▶ [Requirement]
Retype each entry. Leave nothing out.

*** Opening Source records ***

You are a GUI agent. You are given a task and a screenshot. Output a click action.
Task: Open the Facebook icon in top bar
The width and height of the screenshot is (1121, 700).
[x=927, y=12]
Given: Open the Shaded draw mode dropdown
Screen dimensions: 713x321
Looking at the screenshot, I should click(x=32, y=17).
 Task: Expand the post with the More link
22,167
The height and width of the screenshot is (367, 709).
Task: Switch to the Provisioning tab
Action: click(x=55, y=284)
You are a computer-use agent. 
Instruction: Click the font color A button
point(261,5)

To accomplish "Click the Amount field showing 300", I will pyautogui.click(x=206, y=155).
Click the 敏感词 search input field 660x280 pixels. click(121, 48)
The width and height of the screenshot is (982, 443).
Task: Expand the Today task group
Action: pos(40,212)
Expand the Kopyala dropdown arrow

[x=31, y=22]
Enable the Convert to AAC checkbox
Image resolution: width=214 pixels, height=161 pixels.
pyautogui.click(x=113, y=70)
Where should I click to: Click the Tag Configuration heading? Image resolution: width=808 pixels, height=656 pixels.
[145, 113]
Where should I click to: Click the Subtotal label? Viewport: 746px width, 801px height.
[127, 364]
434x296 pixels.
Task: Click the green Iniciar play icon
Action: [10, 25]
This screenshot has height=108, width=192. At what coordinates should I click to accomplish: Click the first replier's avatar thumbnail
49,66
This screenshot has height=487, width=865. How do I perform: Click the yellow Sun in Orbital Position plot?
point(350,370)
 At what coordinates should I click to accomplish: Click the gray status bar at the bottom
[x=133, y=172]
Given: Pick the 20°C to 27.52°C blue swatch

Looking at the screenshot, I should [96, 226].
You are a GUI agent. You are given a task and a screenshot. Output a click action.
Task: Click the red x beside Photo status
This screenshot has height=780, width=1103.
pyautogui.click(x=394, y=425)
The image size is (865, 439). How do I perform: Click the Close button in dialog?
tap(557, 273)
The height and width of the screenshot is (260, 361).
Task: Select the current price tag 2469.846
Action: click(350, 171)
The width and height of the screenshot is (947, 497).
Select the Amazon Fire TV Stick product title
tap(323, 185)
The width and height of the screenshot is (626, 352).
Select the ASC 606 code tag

*** Closing Source records ***

▶ [Result of the task]
You are a GUI agent. You are given a task and a screenshot. Output a click action.
Task: Open the Facebook icon in top bar
The width and height of the screenshot is (1121, 700).
[x=927, y=12]
Given: Open the Shaded draw mode dropdown
Screen dimensions: 713x321
Looking at the screenshot, I should click(x=32, y=17).
 Task: Expand the post with the More link
22,167
The height and width of the screenshot is (367, 709).
Task: Switch to the Provisioning tab
Action: click(x=55, y=284)
You are a computer-use agent. 
Instruction: Click the font color A button
point(261,5)

To accomplish "Click the Amount field showing 300", I will pyautogui.click(x=206, y=155).
Click the 敏感词 search input field 660x280 pixels. click(121, 48)
The width and height of the screenshot is (982, 443).
Task: Expand the Today task group
Action: pos(40,212)
Expand the Kopyala dropdown arrow

[x=31, y=22]
Enable the Convert to AAC checkbox
Image resolution: width=214 pixels, height=161 pixels.
pyautogui.click(x=113, y=70)
Where should I click to: Click the Tag Configuration heading? Image resolution: width=808 pixels, height=656 pixels.
[145, 113]
Where should I click to: Click the Subtotal label? Viewport: 746px width, 801px height.
[127, 364]
434x296 pixels.
Task: Click the green Iniciar play icon
Action: [10, 25]
This screenshot has height=108, width=192. At what coordinates should I click to accomplish: Click the first replier's avatar thumbnail
49,66
This screenshot has height=487, width=865. How do I perform: Click the yellow Sun in Orbital Position plot?
point(350,370)
 At what coordinates should I click to accomplish: Click the gray status bar at the bottom
[x=133, y=172]
Given: Pick the 20°C to 27.52°C blue swatch

Looking at the screenshot, I should [96, 226].
You are a GUI agent. You are given a task and a screenshot. Output a click action.
Task: Click the red x beside Photo status
This screenshot has height=780, width=1103.
pyautogui.click(x=394, y=425)
The image size is (865, 439). How do I perform: Click the Close button in dialog?
tap(557, 273)
The height and width of the screenshot is (260, 361).
Task: Select the current price tag 2469.846
Action: click(350, 171)
The width and height of the screenshot is (947, 497).
Select the Amazon Fire TV Stick product title
tap(323, 185)
The width and height of the screenshot is (626, 352).
Select the ASC 606 code tag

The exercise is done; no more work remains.